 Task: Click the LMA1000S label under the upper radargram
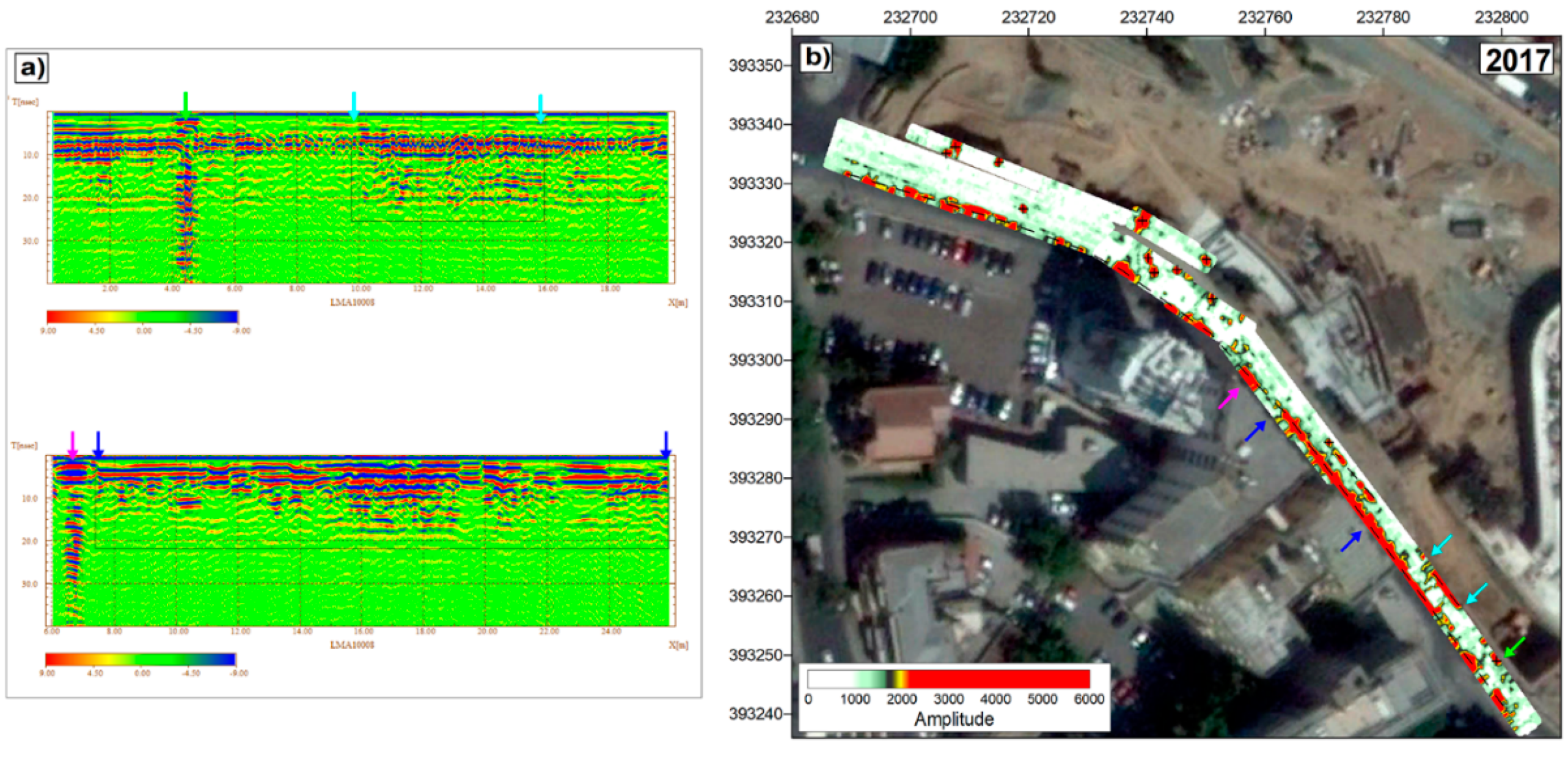(352, 302)
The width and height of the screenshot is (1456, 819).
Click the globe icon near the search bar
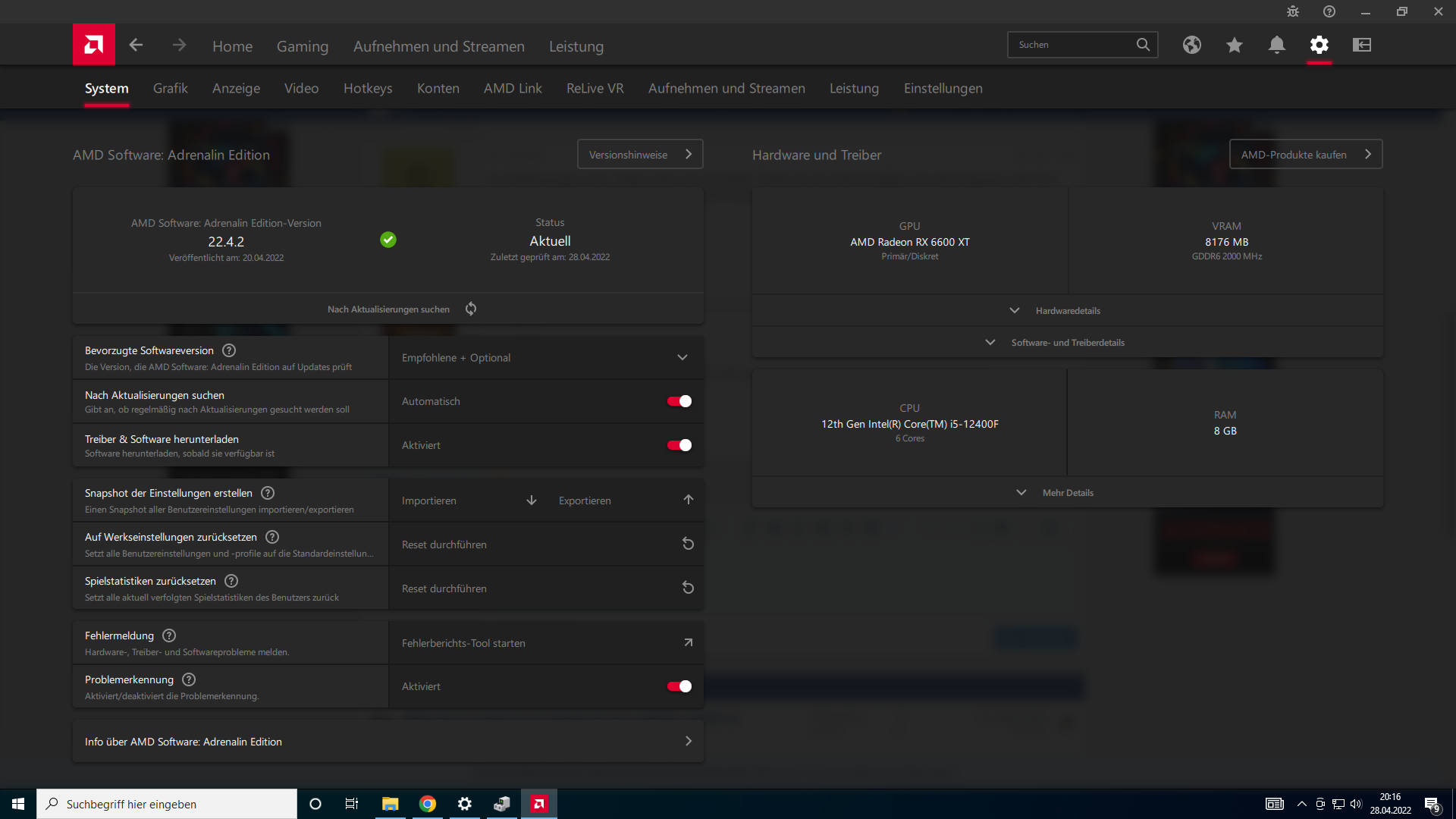(1191, 45)
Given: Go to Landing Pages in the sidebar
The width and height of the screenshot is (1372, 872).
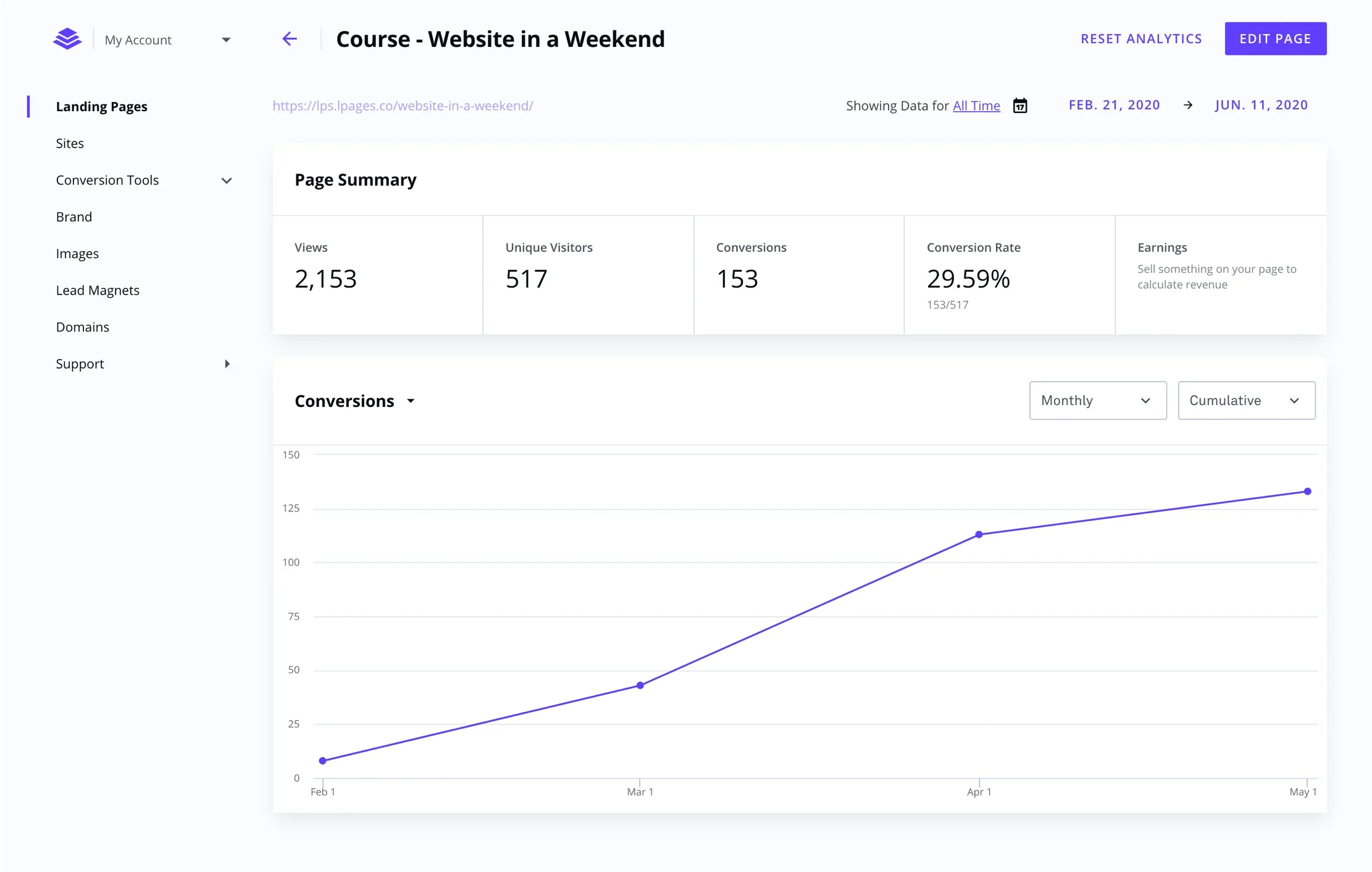Looking at the screenshot, I should (x=101, y=106).
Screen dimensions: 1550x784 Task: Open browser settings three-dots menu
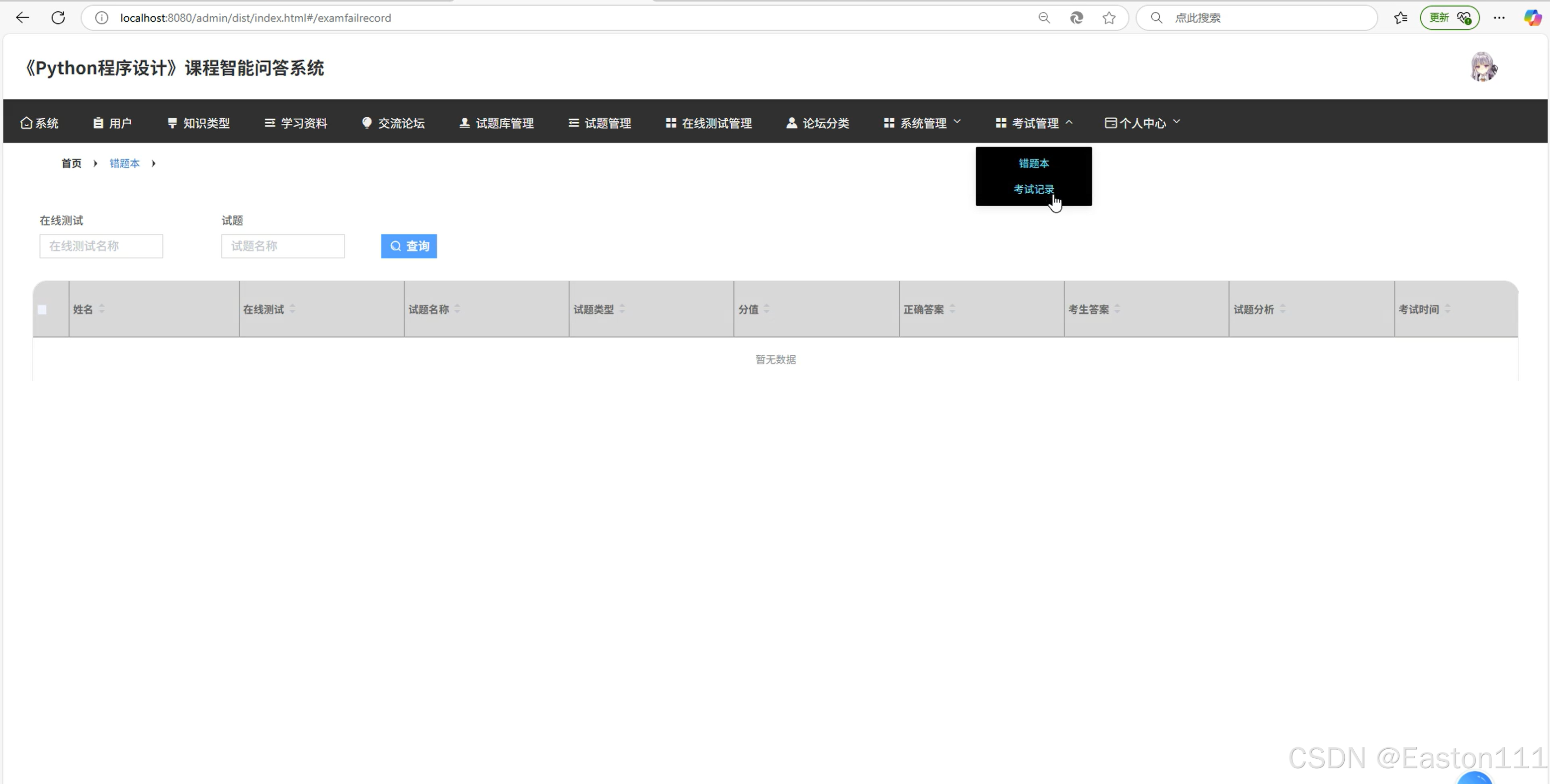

> REQUIRED ACTION:
The expected output is each record, copied exactly, and nothing in place of the pictures.

> RESULT OF THE TASK:
 Task: Click the LMA1000S label under the upper radargram
(352, 302)
The width and height of the screenshot is (1456, 819).
Click the globe icon near the search bar
(1191, 45)
Given: Go to Landing Pages in the sidebar
The width and height of the screenshot is (1372, 872).
Looking at the screenshot, I should (x=101, y=106).
Screen dimensions: 1550x784 Task: Open browser settings three-dots menu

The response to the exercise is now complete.